I’ve been adulting hard in 2019. I  finished a bathroom renovation and I got my car registered. Ok, maybe my dad took the car for a service and inspection, but I most definitely did the paperwork.

Anyway it got me thinking about what it means to be a fully functioning adult. Because even though I’m now 40 (wtf), I sometimes feel like a 21 year old, just trying to keep all that adulting, life-admin shit together. (Hence why my dad steps in now and then).

I don’t even have kids and I find it hard – so let me salute all the ladies out there who can deal with car rego and school permission slips (do they even have them anymore or is there some sort of app?). Anyway, I don’t know how you do it all.

But when it comes to money, I am doing ok. So I want to share with you a few things that every girl should have as a serious, responsible adult. This is not an exhaustive list, obviously, but it’s not a bad place to start.

1. A stash of emergency cash – An emergency is not a new outfit for a wedding that you forgot about. It’s your car breaking down and needing expensive repairs; it’s your hot water system exploding and needing immediate replacement; it’s getting out of a bad relationship that’s affecting your mental health.

The spectrum of reasons is wide, but the solution is the same: put at least a few thousand dollars aside with a different bank  –  so that you can’t see or easily access it in your everyday banking. Ideally, you want to have three months of living expenses in there. But if you can only manage a hundred or a thousand, do that and keep building a little at a time.

Some is better than none, so don’t let the ‘three month emergency fund’ rule keep you from getting on top of it.

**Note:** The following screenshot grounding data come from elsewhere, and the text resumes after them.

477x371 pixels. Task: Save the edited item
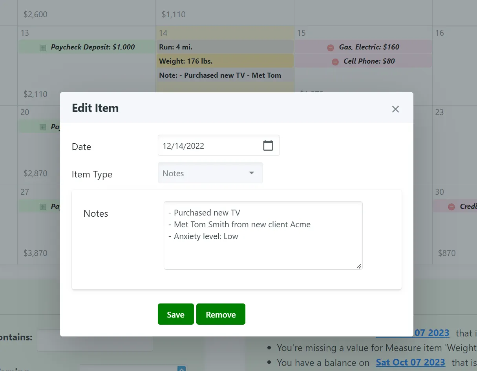click(x=175, y=314)
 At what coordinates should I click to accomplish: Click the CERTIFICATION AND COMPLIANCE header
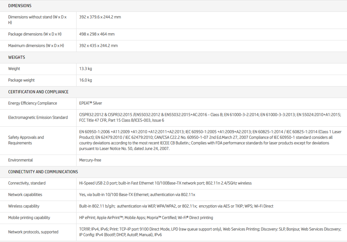coord(38,92)
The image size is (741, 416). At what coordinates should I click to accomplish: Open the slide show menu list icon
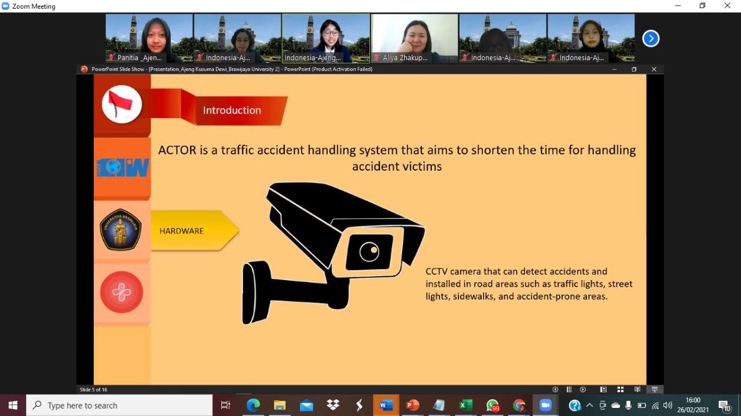(569, 389)
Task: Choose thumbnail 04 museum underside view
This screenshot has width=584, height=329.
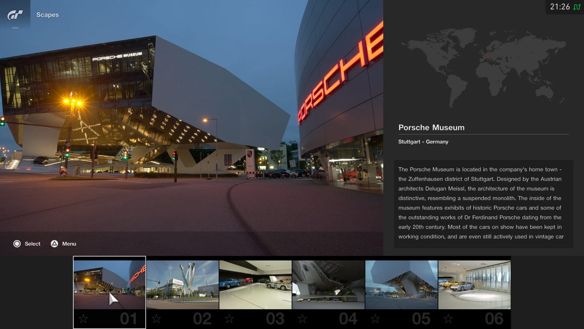Action: [329, 285]
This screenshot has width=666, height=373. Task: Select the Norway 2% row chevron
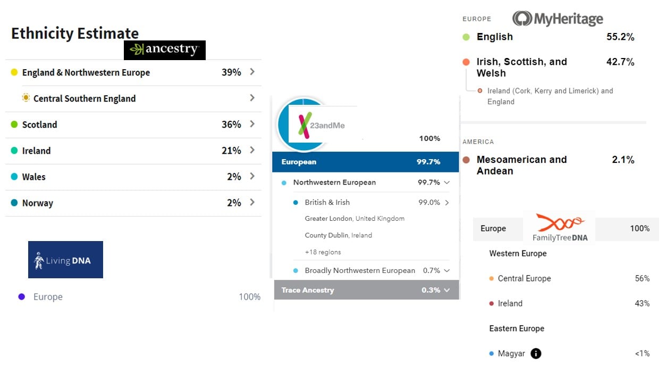252,202
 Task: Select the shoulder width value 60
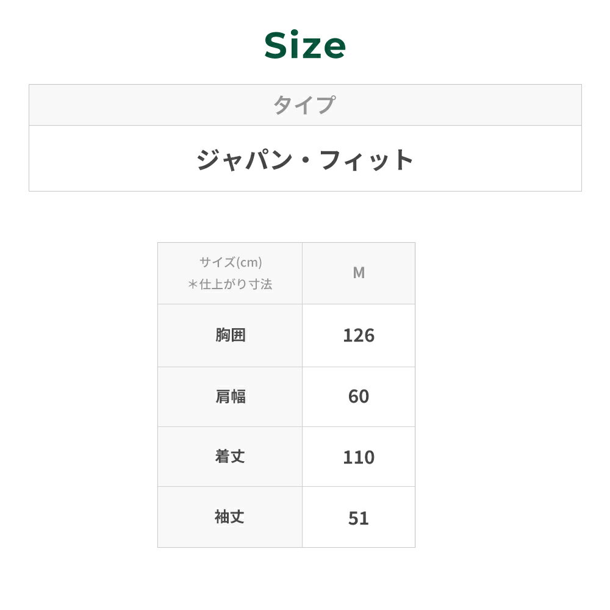coord(359,397)
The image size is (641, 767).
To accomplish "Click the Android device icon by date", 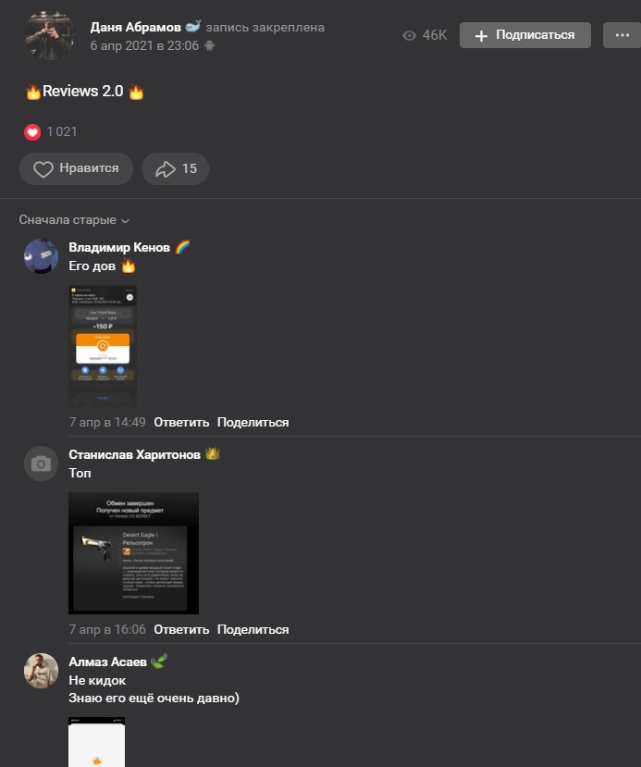I will 209,46.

2. A good banking or budgeting app – One thing I’ve learnt about money is that it’s a needy friend. Your bank account is totally NOT OK with sporadic texts and comments on her Insta posts.

She wants you to check in with her all the time, see how she’s feeling, has she been too busy, is she feeling sick, did someone absolutely flog her on the weekend at a bar around midnight. Ya know, the usual.

We really need to be frequently reviewing our spending, looking for cost overruns and also checking there are no suspicious transactions (cybercrime is real, y’all). Otherwise it becomes an avoidance thing of ‘God I don’t even want to look’. And a spiral of stress.

The next level of adulting to consider is a budgeting app that helps you set up buckets of money and lets you know if you’ve hit them. This is for the advanced level saver, and I know it’s not everyone’s gig. But something to consider.

When I feel like I’m getting a bit outta control, I track every dollar I spend (as per my new year resolution). I enter it into the TrackMySpend app, and it shows me where all my money goes. I like to enter it in manually  (as opposed to just reviewing my bank transactions), because it makes me think about each purchase.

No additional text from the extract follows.